## Given request A
Render this sentence from the passage on the geopolitics of the Caucasus into Spanish: "The first and traditional geopolitical problem of the Caucasus is the energy resources of the Caspian and the Central Asia."
## Given request B
Write the next part of the passage on the geopolitics of the Caucasus, picking up after its final sentence.

Thus, we can state that the processes, reformatting the Middle East, have reached closely to the borders of the Caucasus and Armenian states, and they are ready to break through the regional borders, that is so poriferous now. The Caucasus is becoming an important element of the geopolitical contention, spreading all over the Eurasian space, which makes us more carefully treat the problem of the Artsakh settlement not just in the context of the South Caucasus, but rather the Greater Caucasus. The Caucasus is shaping the multifaceted and controversial reality, for which the Persian, Ottoman and Russian empires were in the traditional competition. The British Empire joined that struggle within the frameworks of the Big Game in late 1800s- early 1900s. The disintegration of the Soviet Union exposed the Caucasus to new actors, i.e. the United States of America and the states of the South Caucasus, in addition to the traditional ones. The struggle for the Caucasus in the 21st century is becoming more complicated, as far as the number of actors has been increased, just as the areas, where their contention is in progress. In the past it was a struggle between the empires, but today, we can mention at least three arenas.
The first, local arena is the recognized and non-recognized states of the South Caucasus, as well as the state entities of the North Caucasian peoples, struggling for the national interests. The second, regional arena is where the successors of the traditional empires, i.e. Russia, Turkey and Iran, compete with each other. And the third one, the global or geopolitical arena, where the geopolitical centers of power (first of all, Russia and USA, and indirectly EU and China) are available. It is necessary to note that the Caucasus for the other geopolitical actors and, first of the West, is an area for projecting their military and political power, and they can let themselves some indifference and detachment from the fates of the local peoples, but as for Russia it lacks such an opportunity, so it should conduct a more complicated and nuanced policy. The Caucasus is an area, through which the communications, providing the access to the critically important resources of the Caspian and Eurasia as a whole, are lying. So the main geopolitical function of the Caucasus is to be a connecting link between the East and West, North and South, and maintaining such a function creates the main geopolitical problems.
The first and traditional geopolitical problem of the Caucasus is the energy resources of the Caspian and the Central Asia. The system of gas and oil pipelines, created within the Soviet Union, firmly “locked” the new Eurasian states and let Russia keep the control over the energy resources of Eurasia in the post-Soviet period. But when Baku-Ceyhan oil pipeline appeared, it broke down Russia’s monopoly in such an important sphere. Today new projects are discussed and designed consolidate that breakthrough.
Another problem, used as an element of the geopolitical game, is the radical Islam and terrorism. The West attaches significant importance to this factor. Religious, ethnic and other differences create a fertile soil for tensions and interference of the Jihadist and Wahhabite ideology into the region. Using the Caucasus as a base, the radical Islam is aiming toward the whole Russian territory.

## Data shown

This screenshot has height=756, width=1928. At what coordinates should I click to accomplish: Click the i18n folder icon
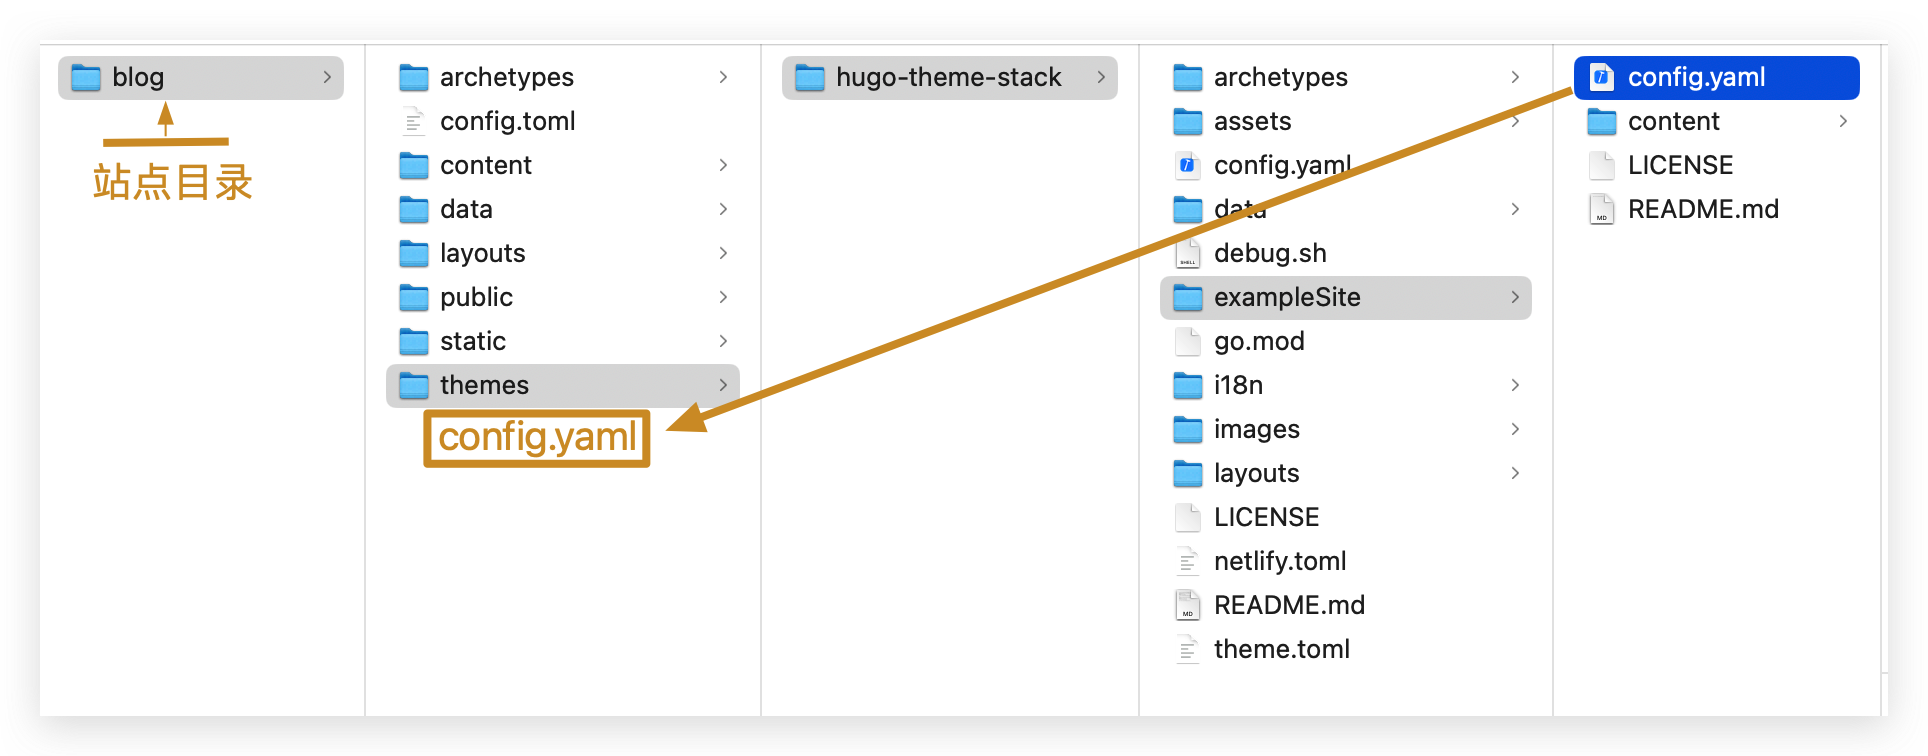pyautogui.click(x=1187, y=386)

## Written response A
El primer y tradicional problema geopolítico del Cáucaso son los recursos energéticos del Caspio y de Asia Central.

## Written response B
And the third geopolitical issue should be considered the Artsakh problem. The role and importance of Artsakh for centuries have been mainly related to the geopolitical functions that shaped the specific psycho-type of the Artsakh Armenian, traditionally inclined to the military and state services. The evaluations and prognoses concerning the Nagorno-Karabakh settlement do not pay a proper attention to those principal changes in the international security environment that have taken place in the recent period. Experts prefer speaking about Artsakh and the Artsakh problem, remaining within the familiar and very-well studied confrontation between Armenia (the Republic of Armenia and NKR) and Azerbaijan.
Such an approach is true for the realities of early 1990s, when Russia as a successor of the Soviet Union, had enough weight to suppress the attempts of the military and political pressure from outside against the parties to the conflict. The Soviet borders, having ceased to be a political phenomenon, however, remained a geopolitical reality, constraining the activity of the other geopolitical centers. But quite a lot has been changed in the region and the whole surrounding world in the last 20 years.
Artsakh has passed an evolutional path of establishment of its statehood, full of many events. Yes, this process seems quite unusual and unfamiliar for the outside world, as far as the formation of the NKR has been going on without the participation of the international community, but, unlike the other crisis areas, here it has been successful. The attempts to ignore Artsakh in the new conditions or to treat it just as the “Nagorno-Karabakh problem” are apparently erroneous.
As for the international context, then the five-day war of 2008, that laid the final line of the post-Soviet period, and the Arab revival of 2011 completely change the geopolitical landscape. And in the new situation, no matter what sort of scenarios, envisaging isolation of the Caucasus from the global process, might be, they become not just inadequate, but even dangerous. The stability in the Caucasus, although it sounds quite paradoxal, is related to the existence of the Artsakh problem, which is beginning to play a stabilizing role. Against the background of the extensive dynamics along the instability arc, the destabilization of the Caucasus as a result of the Armenian-Azerbaijani war, becomes a too risky step. It has all chances to escalate from a local conflict into a regional war, which will lead to the loss of control over the geopolitical processes on the critically important Eurasian “isthmus.”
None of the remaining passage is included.